Era Navidad y tocaba viajar a Madrid. Unas siete horas interminables en aquel Renault 14 gris metalizado de mi padre que tantas veces nos condujo hasta nuestro sueño. Al principio sólo me acompañaba mi hermano Patri; más adelante también Ignacio tendría la oportunidad de comprobar cómo era jugar a meter el dedo en la boca de tu hermano sin que a éste le diera tiempo a morderte; viviría las paradas en gasolineras donde el temido 'After Eight' y el olor a gasolina se daban la mano para llevarme al precipicio del vómito. Lo recuerdo. Recuerdo ese "Papá, para, quiero vomitar; Patri, para que Toñito está mareado...". Pero lo recuerdo como algo agradable porque forma parte de aquella experiencia irrecuperable e irrepetible. Entonces no había que poner el triángulo de emergencia sobre la carretera ni usar el chaleco reflectante...

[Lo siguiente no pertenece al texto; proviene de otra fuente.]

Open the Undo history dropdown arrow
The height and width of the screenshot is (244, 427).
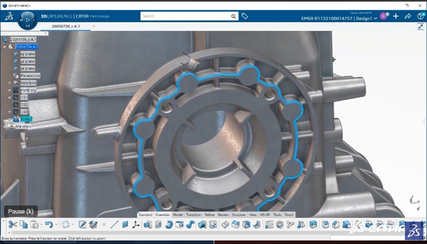pos(56,225)
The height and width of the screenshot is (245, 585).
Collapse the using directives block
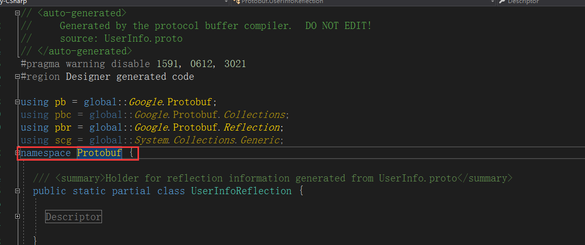pyautogui.click(x=18, y=102)
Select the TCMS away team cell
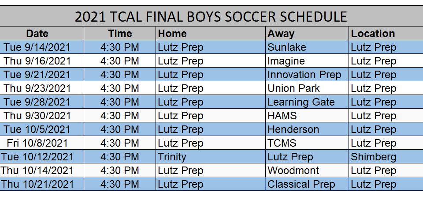Screen dimensions: 423x197 [x=307, y=143]
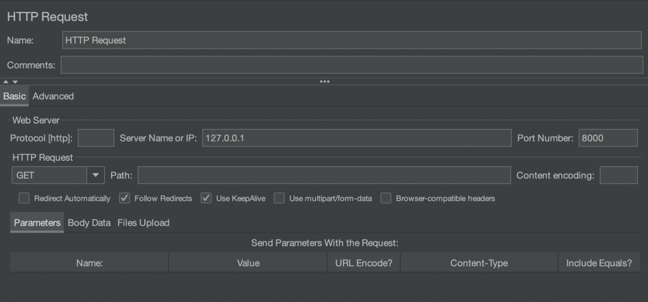This screenshot has height=302, width=648.
Task: Click the three-dot divider handle
Action: [x=325, y=82]
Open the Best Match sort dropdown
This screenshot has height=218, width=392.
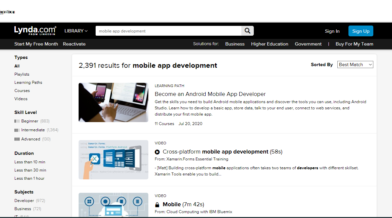click(x=355, y=64)
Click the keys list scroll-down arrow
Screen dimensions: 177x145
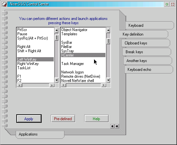56,80
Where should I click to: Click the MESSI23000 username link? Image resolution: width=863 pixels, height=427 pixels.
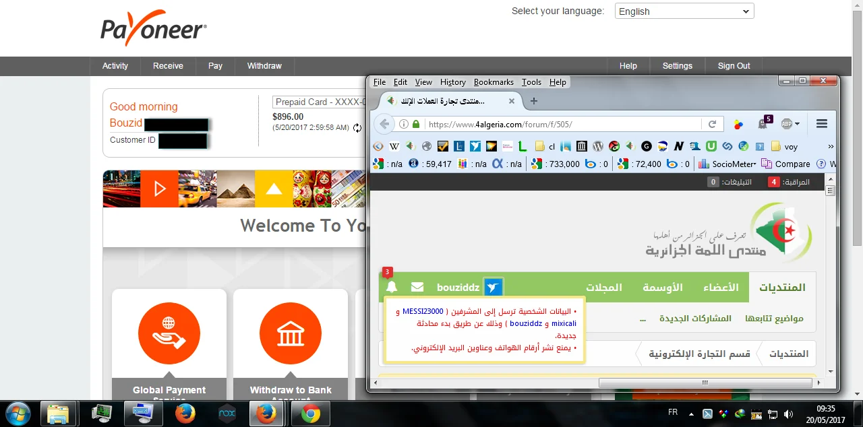tap(423, 311)
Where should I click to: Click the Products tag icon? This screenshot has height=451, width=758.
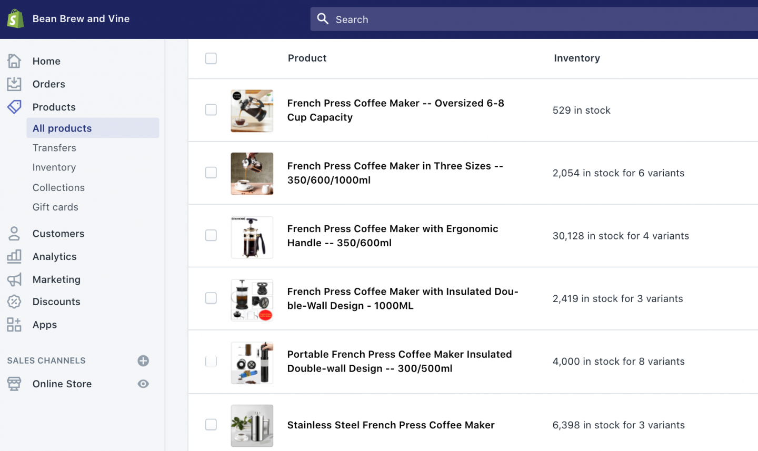(14, 107)
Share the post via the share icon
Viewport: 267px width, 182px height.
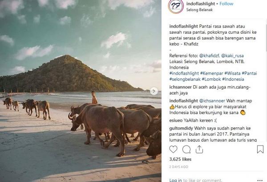199,150
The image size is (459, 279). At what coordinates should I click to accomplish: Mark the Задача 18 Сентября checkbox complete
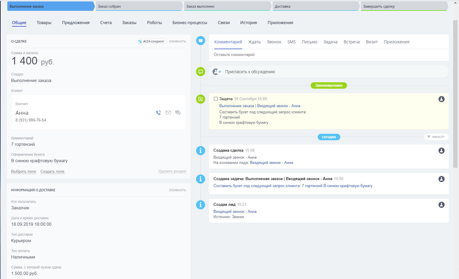(x=216, y=99)
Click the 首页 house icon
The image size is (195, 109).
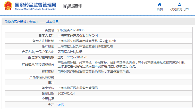[x=160, y=4]
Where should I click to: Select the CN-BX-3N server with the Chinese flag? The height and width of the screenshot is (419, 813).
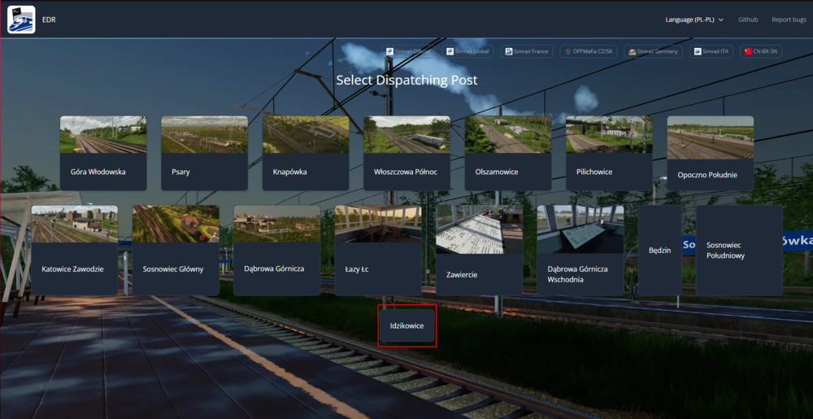761,51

Atravesar Despeñaperros y preguntarle a mi madre por qué se llamaba así era otro clásico; creo que yo conocía el motivo, de hecho todos los años me lo explicaba, pero yo quería escuchar la voz de mi madre explicándome algo, sólo eso.

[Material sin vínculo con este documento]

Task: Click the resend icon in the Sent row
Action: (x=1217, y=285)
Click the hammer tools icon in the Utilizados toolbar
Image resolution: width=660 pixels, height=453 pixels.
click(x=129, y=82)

"¿Qué temperatura hace ahora?", preguntaba mi hermano mayor cada media hora. Él era el de los sobresalientes y los notables, la mente inquieta y la pregunta permanente; yo andaba en mi mundo, dibujando con el dedo en mi cristal aprovechando el vaho de las bajas temperaturas. Intentando escribir mensajes que pudieran leerse correctamente desde fuera y que más tarde leería cuando parásemos a comer. Lo recuerdo como un episodio de mi vida de los que dejan huella... mi madre diciendo a mi padre que no se distrajera con el paisaje y mirase al frente. "Cuidado con el de delante, estás corriendo mucho"; y él -cejas arqueadas por momentos para envolver las reprimendas- insistiendo en que no estaba corriendo. Nos mira por el espejo retrovisor; se cruzan nuestras miradas y es él: "¿Cómo estás, Toñitito? ¿Tienes sueño?". "No, papá, ya he dormido. Sólo quiero llegar y ver a la abuela y jugar con el primo y con Killer". Killer era el primer doberman que acompañó a mi abuela en su piso de Santa Engracia, en el centro de Madrid.

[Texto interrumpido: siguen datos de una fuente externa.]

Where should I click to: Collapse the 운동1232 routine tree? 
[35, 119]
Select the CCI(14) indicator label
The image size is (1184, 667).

Era de noche y hacía una hora que habíamos parado a echar gasolina. El Renault 14 'escaló' una subida y al fondo comenzaron a vislumbrarse luces. Ahí hablaba de nuevo mi hermano Patri: "Mira, Toñito, la ciudad de Plata...". Madrid resplandecía en la noche como cualquier joya que espera a que se hagan con ella. Para un niño que venía una vez al año a Madrid aquello era demasiado grande.

Después tocaba que mis padres se perdieran buscando el acceso al centro de la capital; aquel mar de carreteras nos ponía a todos un poco nerviosos. Una media hora después ya estábamos en los bajos de aquel piso que a mis ojos era todo un rascacielos. Mi padre nos invitaba a bajar con mi madre e íbamos subiendo con algunos bultos. "Taparos la boca que hace frío", gritaba mi padre desde el interior del coche; a él le quedaba la prueba de aparcar en Madrid. Otra aventura que a menudo veíamos finalizar desde la ventana del piso de mi abuela. "Ya ha aparcado", decía mi madre sonriendo a mi abuela. Ésta era toda felicidad por ver a sus nietos. Subíamos al ascensor corriendo cada uno por una de las dos escaleras laterales; recuerdo aquellas pegatinas en el interior del elevador. Recuerdo también bajar en la planta de casa de abuela y pelearme con Patri por llamar al timbre. A continuación comenzaba la parte más dulce de este sueño. Se oían los pasos de mi abuela y su "¿quién anda ahí?" acompañados de las pisadas nerviosas de Killer, que nos esperaba una Navidad más sobre el parqué de aquel piso de techos elevados y pasillos infinitos que nunca olvidaré.